Waingunga

Site du Louvetisme : les 8-12 ans

Temoignage d’une Akela

Pourquoi être chef ?

C’est une question que je ne me suis pas posée à la manière de ceux qui ont déjà de longues années de scoutisme derrière eux.  En effet, ce rôle de chef s’est présenté à moi alors que je venais d’arriver à Besançon avec ma famille en 2009. Début septembre, nous avons eu un appel de la Cheftaine de Groupe qui cherchait une étudiante disponible et volontaire pour encadrer la clairière. Je n’avais à ce moment là encore jamais fait de scoutisme, mais j’étais intéressée, j’avais envie de connaître et je voulais me faire ma propre opinion de ce mouvement dont les vertus ont souvent été contestées dans ma famille. Je n’ai donc pas hésité longtemps, j’avais du temps et rien à perdre mais peut-être tout à gagner. Et c’est comme ça que je me suis engagée dans la clairière, sans savoir vraiment à quoi m’attendre ni ce à quoi cela m’amènerait.

Au terme de trois années de cheftaine, dont deux en tant qu’Akela, je suis en mesure de réaliser tout ce qu’on gagne en étant chef, et toute l’importance de ce rôle malgré les nombreuses difficultés que l’on rencontre.

En effet, être chef d’unité ça ne s’improvise pas. On peut avoir toute la bonne volonté du monde, cela ne suffit pas, il faut également avoir une certaine force de caractère et de l’autorité pour s’imposer, tant auprès des enfants que des parents. Cependant, le rôle de chef apporte beaucoup. Il apprend l’organisation dans son emploi du temps d’étudiant et la diplomatie dans les relations avec les parents. Il responsabilise, il requiert de la créativité, de l’inventivité et de l’imagination pour varier les activités. Il oblige le sérieux, la rigueur, mais aussi la souplesse, et la volonté d’aller jusqu’au bout. Il nous apprend à transmettre nos connaissances pédagogiques et religieuses et à nous adapter à notre public. Il exerce la patience, la persévérance, il nous permet de nous former et de mieux connaître la psychologie des enfants. En bref, ce n’est pas facile mais extrêmement enrichissant.

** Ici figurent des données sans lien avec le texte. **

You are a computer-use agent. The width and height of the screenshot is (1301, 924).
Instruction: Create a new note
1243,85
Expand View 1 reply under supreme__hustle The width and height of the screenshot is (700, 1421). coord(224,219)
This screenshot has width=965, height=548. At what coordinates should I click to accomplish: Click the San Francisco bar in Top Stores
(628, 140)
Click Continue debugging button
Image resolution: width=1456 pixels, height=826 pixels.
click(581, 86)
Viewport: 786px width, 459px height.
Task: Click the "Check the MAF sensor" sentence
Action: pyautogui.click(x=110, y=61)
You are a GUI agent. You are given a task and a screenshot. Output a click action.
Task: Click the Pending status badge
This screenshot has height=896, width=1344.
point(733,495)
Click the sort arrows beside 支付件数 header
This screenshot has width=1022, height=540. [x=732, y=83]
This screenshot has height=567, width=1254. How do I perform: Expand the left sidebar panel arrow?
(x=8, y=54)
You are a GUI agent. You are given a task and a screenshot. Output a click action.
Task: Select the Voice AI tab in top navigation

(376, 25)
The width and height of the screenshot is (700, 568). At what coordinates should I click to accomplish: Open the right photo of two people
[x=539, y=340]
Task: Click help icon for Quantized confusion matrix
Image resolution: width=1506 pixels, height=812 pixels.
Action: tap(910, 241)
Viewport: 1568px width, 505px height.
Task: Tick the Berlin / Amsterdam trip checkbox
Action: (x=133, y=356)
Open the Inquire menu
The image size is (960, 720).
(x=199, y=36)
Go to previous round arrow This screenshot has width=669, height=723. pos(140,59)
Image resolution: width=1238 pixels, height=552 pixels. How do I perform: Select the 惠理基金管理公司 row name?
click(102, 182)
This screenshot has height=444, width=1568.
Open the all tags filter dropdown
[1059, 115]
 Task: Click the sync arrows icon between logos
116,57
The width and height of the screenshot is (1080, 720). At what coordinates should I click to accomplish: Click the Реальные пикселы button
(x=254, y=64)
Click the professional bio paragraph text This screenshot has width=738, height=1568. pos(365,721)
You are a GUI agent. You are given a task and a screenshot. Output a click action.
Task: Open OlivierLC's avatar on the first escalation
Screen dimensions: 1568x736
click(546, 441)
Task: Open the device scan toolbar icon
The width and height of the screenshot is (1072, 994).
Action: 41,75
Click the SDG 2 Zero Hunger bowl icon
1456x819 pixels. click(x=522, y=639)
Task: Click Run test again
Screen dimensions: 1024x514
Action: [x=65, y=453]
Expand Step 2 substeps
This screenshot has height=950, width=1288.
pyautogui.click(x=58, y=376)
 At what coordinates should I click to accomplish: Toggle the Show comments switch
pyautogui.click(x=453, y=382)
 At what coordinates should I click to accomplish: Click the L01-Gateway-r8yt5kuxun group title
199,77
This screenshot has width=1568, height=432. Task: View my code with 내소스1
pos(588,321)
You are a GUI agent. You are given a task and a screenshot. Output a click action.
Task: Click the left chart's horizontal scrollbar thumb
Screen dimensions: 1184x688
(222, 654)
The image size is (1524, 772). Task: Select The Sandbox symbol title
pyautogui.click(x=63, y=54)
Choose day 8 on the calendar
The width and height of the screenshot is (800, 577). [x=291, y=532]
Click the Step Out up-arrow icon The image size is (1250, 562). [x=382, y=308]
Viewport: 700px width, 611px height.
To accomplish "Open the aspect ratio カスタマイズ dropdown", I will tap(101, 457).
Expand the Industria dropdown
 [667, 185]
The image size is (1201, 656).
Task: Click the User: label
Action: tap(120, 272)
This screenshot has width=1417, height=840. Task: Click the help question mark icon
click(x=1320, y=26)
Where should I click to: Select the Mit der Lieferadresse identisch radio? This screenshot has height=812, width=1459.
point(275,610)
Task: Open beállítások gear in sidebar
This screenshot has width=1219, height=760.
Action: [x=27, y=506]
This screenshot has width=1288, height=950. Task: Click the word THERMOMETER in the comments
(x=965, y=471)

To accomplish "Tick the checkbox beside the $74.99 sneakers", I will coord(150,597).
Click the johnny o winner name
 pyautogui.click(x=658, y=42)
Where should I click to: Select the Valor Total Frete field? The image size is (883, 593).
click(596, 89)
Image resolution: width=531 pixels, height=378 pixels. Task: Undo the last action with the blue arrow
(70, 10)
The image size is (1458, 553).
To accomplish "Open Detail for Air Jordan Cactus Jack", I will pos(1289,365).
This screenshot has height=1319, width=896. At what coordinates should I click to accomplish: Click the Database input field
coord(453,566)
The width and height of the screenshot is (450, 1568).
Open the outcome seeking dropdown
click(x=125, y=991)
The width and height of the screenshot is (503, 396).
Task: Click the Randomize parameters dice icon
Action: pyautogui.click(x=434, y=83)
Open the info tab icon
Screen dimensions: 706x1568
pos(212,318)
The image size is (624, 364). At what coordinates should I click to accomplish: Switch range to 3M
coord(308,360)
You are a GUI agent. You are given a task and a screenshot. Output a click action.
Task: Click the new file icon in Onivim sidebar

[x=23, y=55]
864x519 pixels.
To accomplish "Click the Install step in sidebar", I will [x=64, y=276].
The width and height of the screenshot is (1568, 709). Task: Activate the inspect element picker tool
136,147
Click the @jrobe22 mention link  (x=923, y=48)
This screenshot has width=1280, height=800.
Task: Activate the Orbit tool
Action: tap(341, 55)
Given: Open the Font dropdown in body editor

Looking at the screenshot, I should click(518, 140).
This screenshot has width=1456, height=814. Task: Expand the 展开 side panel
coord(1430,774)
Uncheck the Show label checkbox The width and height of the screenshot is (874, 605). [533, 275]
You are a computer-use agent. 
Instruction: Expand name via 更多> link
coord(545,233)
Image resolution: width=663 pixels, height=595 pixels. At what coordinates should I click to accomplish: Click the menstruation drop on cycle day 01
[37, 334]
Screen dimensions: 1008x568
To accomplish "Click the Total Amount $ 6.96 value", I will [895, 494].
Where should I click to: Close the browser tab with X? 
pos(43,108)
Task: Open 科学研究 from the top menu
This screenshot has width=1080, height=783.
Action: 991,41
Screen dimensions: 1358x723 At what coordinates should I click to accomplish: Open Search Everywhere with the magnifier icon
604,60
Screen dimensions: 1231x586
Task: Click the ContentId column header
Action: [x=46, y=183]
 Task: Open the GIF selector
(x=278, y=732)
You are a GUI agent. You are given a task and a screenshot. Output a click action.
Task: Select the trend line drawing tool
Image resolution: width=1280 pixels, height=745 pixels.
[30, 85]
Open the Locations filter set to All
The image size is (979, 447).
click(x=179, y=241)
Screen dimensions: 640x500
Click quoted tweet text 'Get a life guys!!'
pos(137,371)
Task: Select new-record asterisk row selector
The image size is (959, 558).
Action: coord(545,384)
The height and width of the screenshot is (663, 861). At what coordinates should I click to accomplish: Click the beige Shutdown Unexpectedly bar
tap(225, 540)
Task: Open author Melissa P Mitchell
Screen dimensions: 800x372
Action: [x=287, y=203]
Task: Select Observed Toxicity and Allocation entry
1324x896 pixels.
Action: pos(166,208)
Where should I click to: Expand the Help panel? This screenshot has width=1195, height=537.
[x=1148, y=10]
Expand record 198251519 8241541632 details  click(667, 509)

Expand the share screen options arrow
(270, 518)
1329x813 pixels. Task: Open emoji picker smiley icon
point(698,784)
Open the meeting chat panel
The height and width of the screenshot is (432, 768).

Au départ, je n’avais aucune idée du temps que j’allais passer avec cette clairière. J’ai fait une première année en tant qu’assistante, puis j’ai fait le camp qui a duré trois jours, c’était très court mais mémorable et ça m’a donné envie de continuer. En septembre, j’ai été contre toute attente,  « promue » Akela. L’année a été un peu difficile, je ne connaissais rien au rôle d’Akela, j’avais à peine lu le Livre de la Jungle et de plus je partais un semestre à l’étranger. En fin de compte, grâce à l’aide de mes nombreux amis chefs, à un week-end de formation avant le camp, et à mon ACDL qui a pris le relais pendant mon absence, j’ai pu mener à bien mon année ; j’ai donc décidé de poursuivre une année de plus.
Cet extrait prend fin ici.